→ **Work to be completed**: Write out everything from the line containing "Click the info icon beside Suffix" down to the line containing "Action: click(x=955, y=86)", inclusive, exactly as it appears in the records. Copy only those lines.

Start Task input

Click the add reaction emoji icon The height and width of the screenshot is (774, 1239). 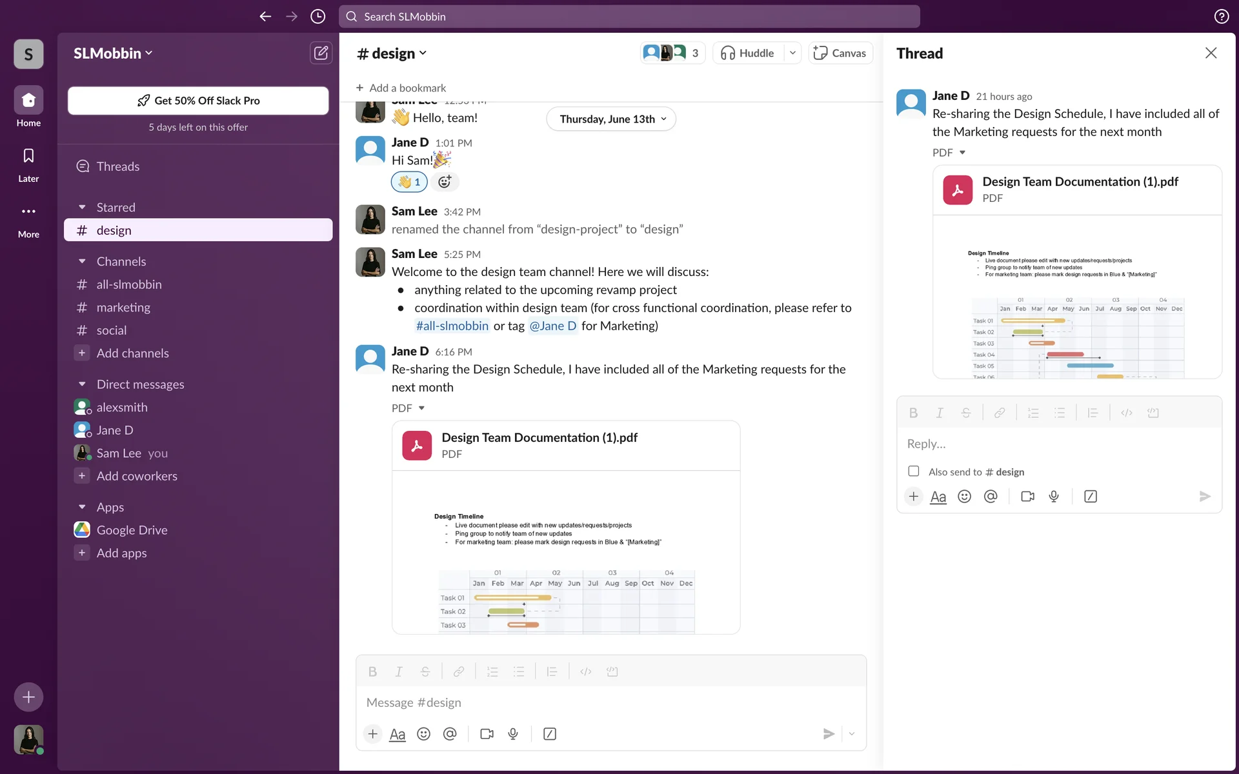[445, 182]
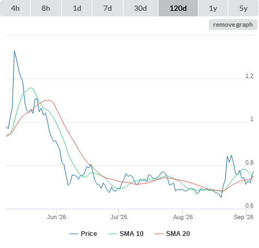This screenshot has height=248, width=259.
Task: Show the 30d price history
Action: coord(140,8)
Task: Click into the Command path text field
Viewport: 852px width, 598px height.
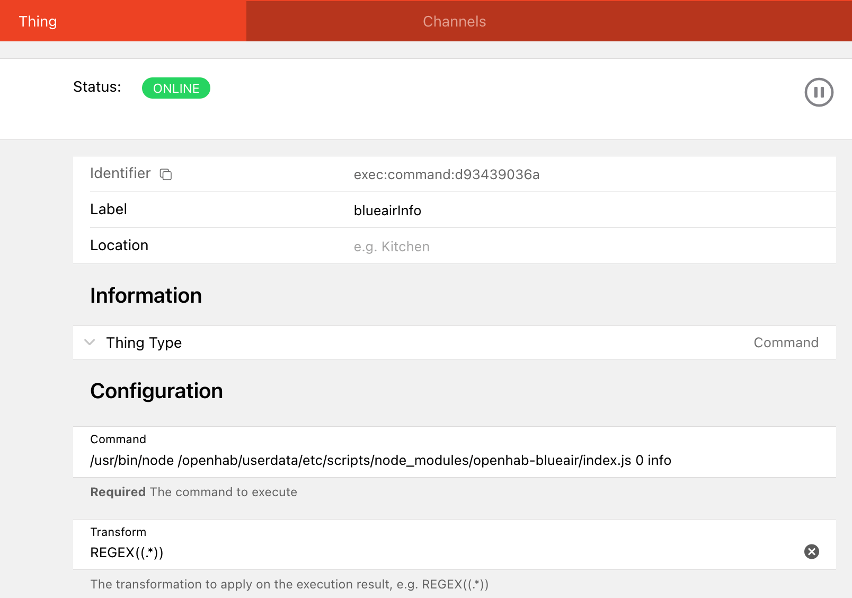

End Task input
Start Task input

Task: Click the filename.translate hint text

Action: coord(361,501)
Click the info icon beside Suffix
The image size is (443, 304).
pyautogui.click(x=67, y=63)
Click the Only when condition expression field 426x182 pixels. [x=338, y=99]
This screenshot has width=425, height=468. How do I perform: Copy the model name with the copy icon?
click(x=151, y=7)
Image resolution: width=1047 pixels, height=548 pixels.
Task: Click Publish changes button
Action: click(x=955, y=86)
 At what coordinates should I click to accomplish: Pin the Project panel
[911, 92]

End Task input
Start Task input

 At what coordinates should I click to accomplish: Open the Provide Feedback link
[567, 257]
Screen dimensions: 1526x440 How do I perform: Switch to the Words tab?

End Task input

→ **Task result**:
Click the info icon beside Suffix
The image size is (443, 304).
pyautogui.click(x=67, y=63)
Click the Only when condition expression field 426x182 pixels. [x=338, y=99]
This screenshot has width=425, height=468. How do I perform: Copy the model name with the copy icon?
click(x=151, y=7)
Image resolution: width=1047 pixels, height=548 pixels.
Task: Click Publish changes button
Action: click(x=955, y=86)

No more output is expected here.